If you haven't already, you'll want to read Revisiting Matrix Multiplication, Part I before proceeding.

I've posted the result from the first 2 No-Prizes inline in the original post, with the spoilers being hidden.

A Most Significant Difference

As anyone who read through the wikipedia article on Z-order curves for spoilers can tell you, it turns out we don't have to actually interleave the bits if all we want is the ability to compare two keys as if they had been interleaved.

What we need to know is where the most significant difference between them occurs.

Given two halves of a key we can exclusive or them together to find the positions at which they differ.

I'll call the mask with only the most significant bit (msb) of this mask set their "most significant difference" (msd) and that position as indicating the "critical bit" if it exists.

One way to compute that most significant difference is to first "smear" all of the bits that are set in that mask to the right to get a new mask.

import Data.Bits
import Data.Word
import Control.Lens
import Numeric.Lens
-- show
-- | @smear x@ returns the smallest @2^n-1 >= x@
smear :: Word64 -> Word64
smear k0 = k6 where
  k1 = k0 .|. unsafeShiftR k0 1
  k2 = k1 .|. unsafeShiftR k1 2
  k3 = k2 .|. unsafeShiftR k2 4
  k4 = k3 .|. unsafeShiftR k3 8
  k5 = k4 .|. unsafeShiftR k4 16
  k6 = k5 .|. unsafeShiftR k5 32
-- /show
-- | @msb x@ returns the largest @2^n <= x@
msb :: Word64 -> Word64
msb x = y `xor` unsafeShiftR y 1 
  where y = smear x

-- | @fat x y@ for @x < y@ returns the unique selection of @z = i*2^n@ 
-- in @x < z <= y@ that maximizes n. 
fat :: Word64 -> Word64 -> Word64
fat x y = complement (unsafeShiftR (smear (xor x y)) 1) .&. y

-- show
main = print $ base 16 # smear 0xf001030900
-- /show

And then we could shift them mask right one place and xor that with the original mask to get the most significant bit as a mask.

import Data.Bits
import Data.Word
import Control.Lens
import Numeric.Lens
-- | @smear x@ returns the smallest @2^n-1 >= x@
smear :: Word64 -> Word64
smear k0 = k6 where
  k1 = k0 .|. unsafeShiftR k0 1
  k2 = k1 .|. unsafeShiftR k1 2
  k3 = k2 .|. unsafeShiftR k2 4
  k4 = k3 .|. unsafeShiftR k3 8
  k5 = k4 .|. unsafeShiftR k4 16
  k6 = k5 .|. unsafeShiftR k5 32
-- | @msb x@ returns the largest @2^n <= x@
-- show
msb :: Word64 -> Word64
msb x = y `xor` unsafeShiftR y 1 
  where y = smear x
-- /show

-- | @fat x y@ for @x < y@ returns the unique selection of @z = i*2^n@ 
-- in @x < z <= y@ that maximizes n. 
fat :: Word64 -> Word64 -> Word64
fat x y = complement (unsafeShiftR (smear (xor x y)) 1) .&. y

-- show
main = do
  print $ base 16 # msb 0xf001030900
  print $ base 16 # msb (xor 0xff0 0xc00)
-- /show

No-Prize opportunity #3
__builtin_clz can be used to count leading zeros and we can shift that many places.
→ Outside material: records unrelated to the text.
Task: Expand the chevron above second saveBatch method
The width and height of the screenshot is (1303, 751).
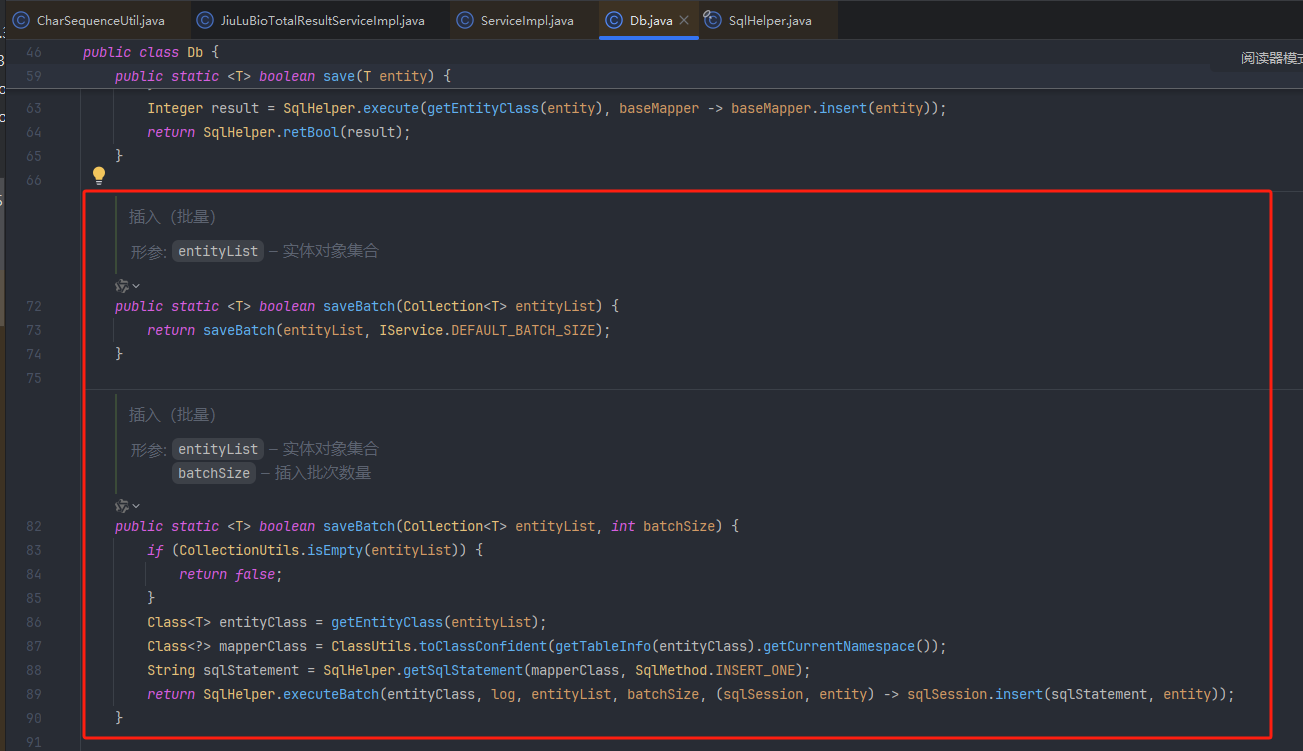Action: 136,506
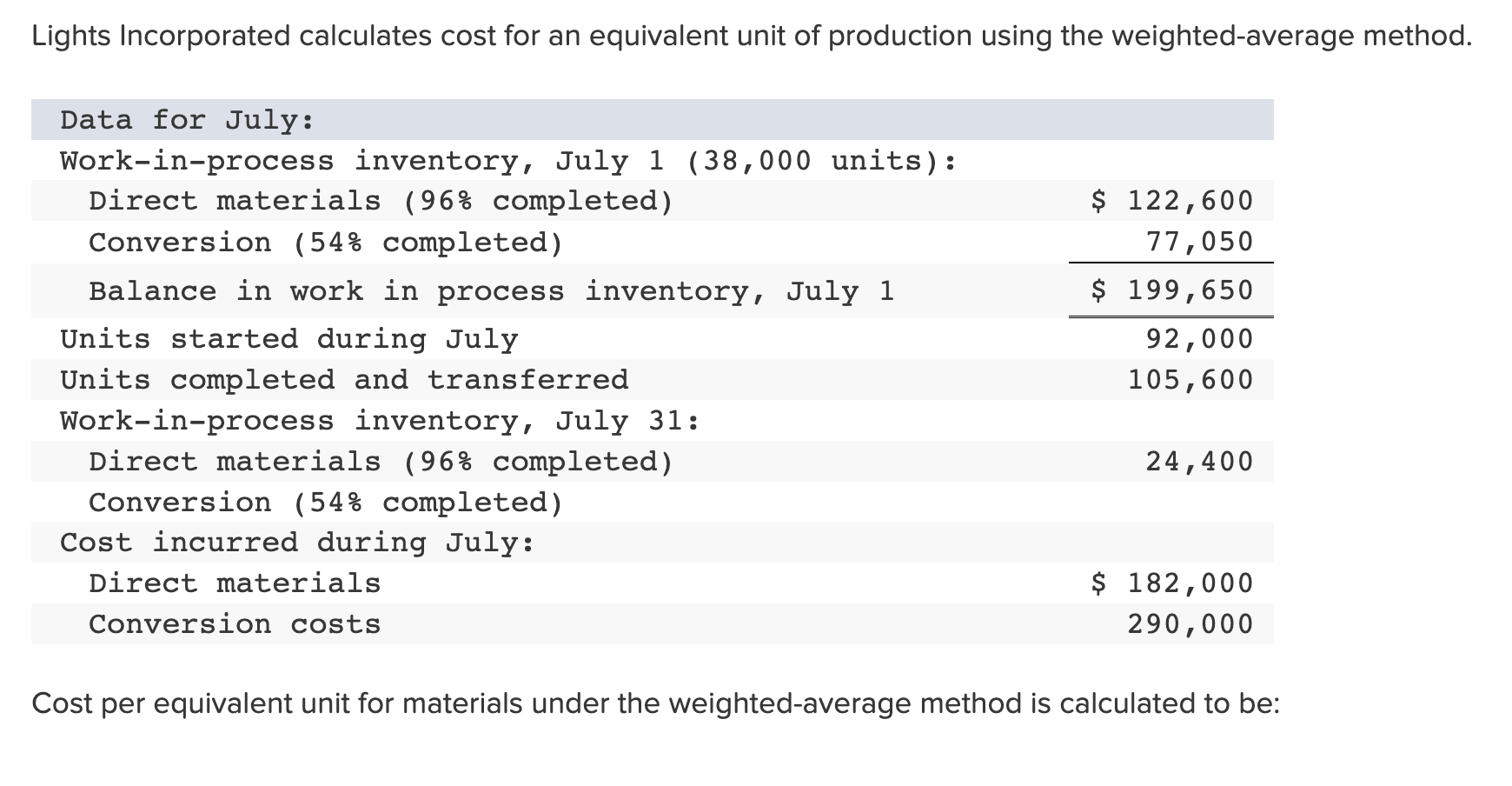1512x786 pixels.
Task: Click 'Work-in-process inventory, July 1 (38,000 units):' label
Action: pyautogui.click(x=508, y=161)
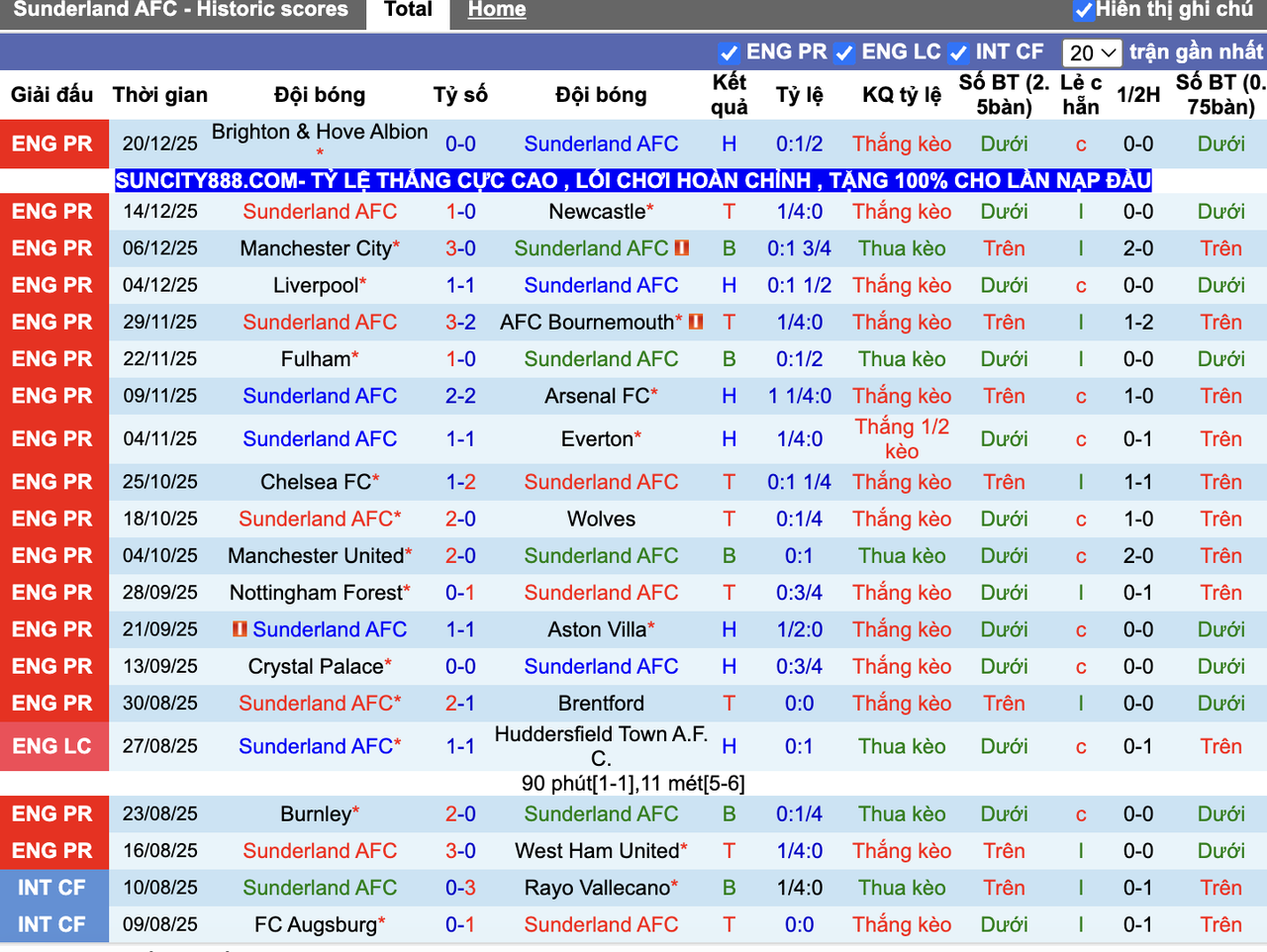Click the INT CF badge on Rayo Vallecano row
The height and width of the screenshot is (952, 1267).
54,887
How big of a performance difference is there in doing it this way vs. doing this with the fiddly masks? I need benchmarks and performance numbers -- preferably as patches to that shiny new sparse repository I mentioned last time as a patch to bits which provides nlz for the number of leading zeroes as part of a class in Data.Bits.Extras. Please feel free to send me pull requests if you find faster ways to do things! We'll need all the speed we can get soon.

The 2-Fattest Number

(You can skip this on first-reading, but it'll be relevant later and we just introduced all the bits needed to define it.)

There is another related quantity that we'll need soon when I turn to matrix multiplication that I'd like to point out. It is known as the 2-fattest number in an interval. The 2-fattest number in an interval is the number in that interval that has the largest number of trailing 0s in its binary representation.

The first time I saw this term was in Djamal Belazzougui et al.'s excellent treatise on Monotone Minimal Perfect Hashing.

import Data.Bits
import Data.Word
import Control.Lens
import Numeric.Lens
-- | @smear x@ returns the smallest @2^n-1 >= x@
smear :: Word64 -> Word64
smear k0 = k6 where
  k1 = k0 .|. unsafeShiftR k0 1
  k2 = k1 .|. unsafeShiftR k1 2
  k3 = k2 .|. unsafeShiftR k2 4
  k4 = k3 .|. unsafeShiftR k3 8
  k5 = k4 .|. unsafeShiftR k4 16
  k6 = k5 .|. unsafeShiftR k5 32

-- | @msb x@ returns the largest @2^n <= x@
msb :: Word64 -> Word64
msb x = y `xor` unsafeShiftR y 1 
  where y = smear x

-- show
-- | @fat x y@ for @x < y@ returns the unique selection of @z = b*2^i@ 
-- in @x < z <= y@ that maximizes @i@. 
fat :: Word64 -> Word64 -> Word64
fat x y = complement (unsafeShiftR (smear (xor x y)) 1) .&. y
-- /show

-- show
main = print $ base 16 # fat 0x1 0xf
-- /show

The 2-fattest number for an interval has a number of interesting properties.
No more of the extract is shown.